Moving on, or trying to

Some days Africa grinds you down. And some days Africa rips your heart out. Having been searched thoroughly I wait over an hour in the Ethiopian embassy Consular Section to be told I could not be given a visa because I didn’t have a re-entry pass for Kenya. ‘I’m not coming back into Kenya; I’m not reentering Kenya’ didn’t cut it with the woman at the desk, but she sends me to see the head of the Consular Section.

Lots of people are coming to see her, perhaps for her exotic tattoos, for she was no use as a consular official. She had a Greek cross centred on her forehead, and consecutive rings of a crennalated wall pattern all cross her neck. I wait for some time, by-passed by various people and phonecalls, to explain my position again.

“Where is your re-entry pass?” she asks.

“I don’t have one. I’m not re-entering Kenya.” I still don’t know what a re-entry pass is. “I simply want to apply for a tourist visa.”

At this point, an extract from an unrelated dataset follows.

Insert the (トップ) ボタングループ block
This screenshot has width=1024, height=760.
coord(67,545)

“Without a re-entry pass I cannot give you one. You are finished.”

‘Potentially, yes’ I think.

My last hope is to try the Kenya Immigration Office around the corner, and see how readily a re-entry pass is offered. Everyone is very nice, is slightly baffled, and I make my way up the chain of command to the Assistant Director of Immigration Services.

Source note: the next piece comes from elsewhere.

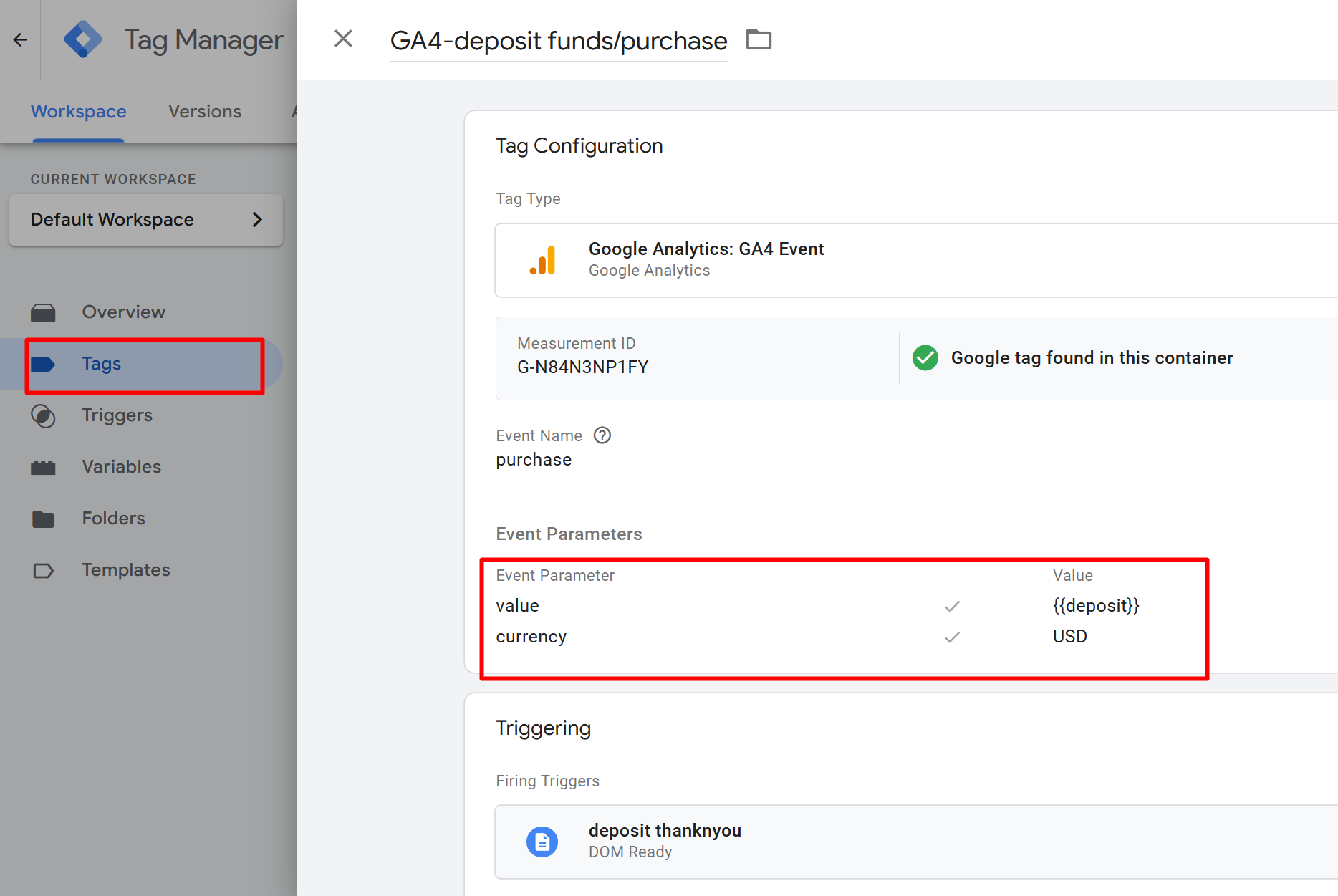This screenshot has width=1338, height=896.
Task: Open Triggers in the sidebar
Action: pos(117,415)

“We only give re-entry passes to residents of Kenya” she says. “You fly to your home country and apply for a visa there.”

“The thing is…I’m on a long overland trip…”

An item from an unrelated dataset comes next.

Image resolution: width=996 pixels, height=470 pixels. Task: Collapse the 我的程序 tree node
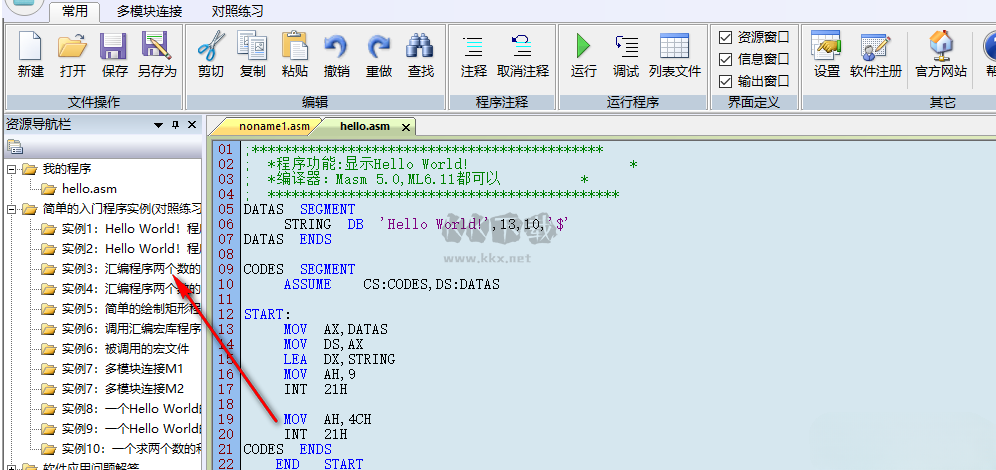point(12,169)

“That’s okay. You cannot do what you are not permitted to do.” Very philosophical, if not very helpful. I feel like a thread-bare carpet – largely ignored, worn out, and walked over by everybody. I will have to fly to Addis Ababa.

But first I must cover the distance to the land border, and catch the 3pm bus to Moyale. We pass the equator back into the northern hemisphere in the early hours. And its then that the road gives out. The journey after the tour ends is like being repeatedly winded, the jolts and shudders seemingly throwing my organs about inside my body.

The scenery gets better, even if the road doesn’t. Conical hills, then nothing but flat grassland as far as the eye can see. Passenger comfort is an optional extra no one has paid for. The road goes from unbelievably bad to intolerably bad. I’m thrown about the back like a weightless rag.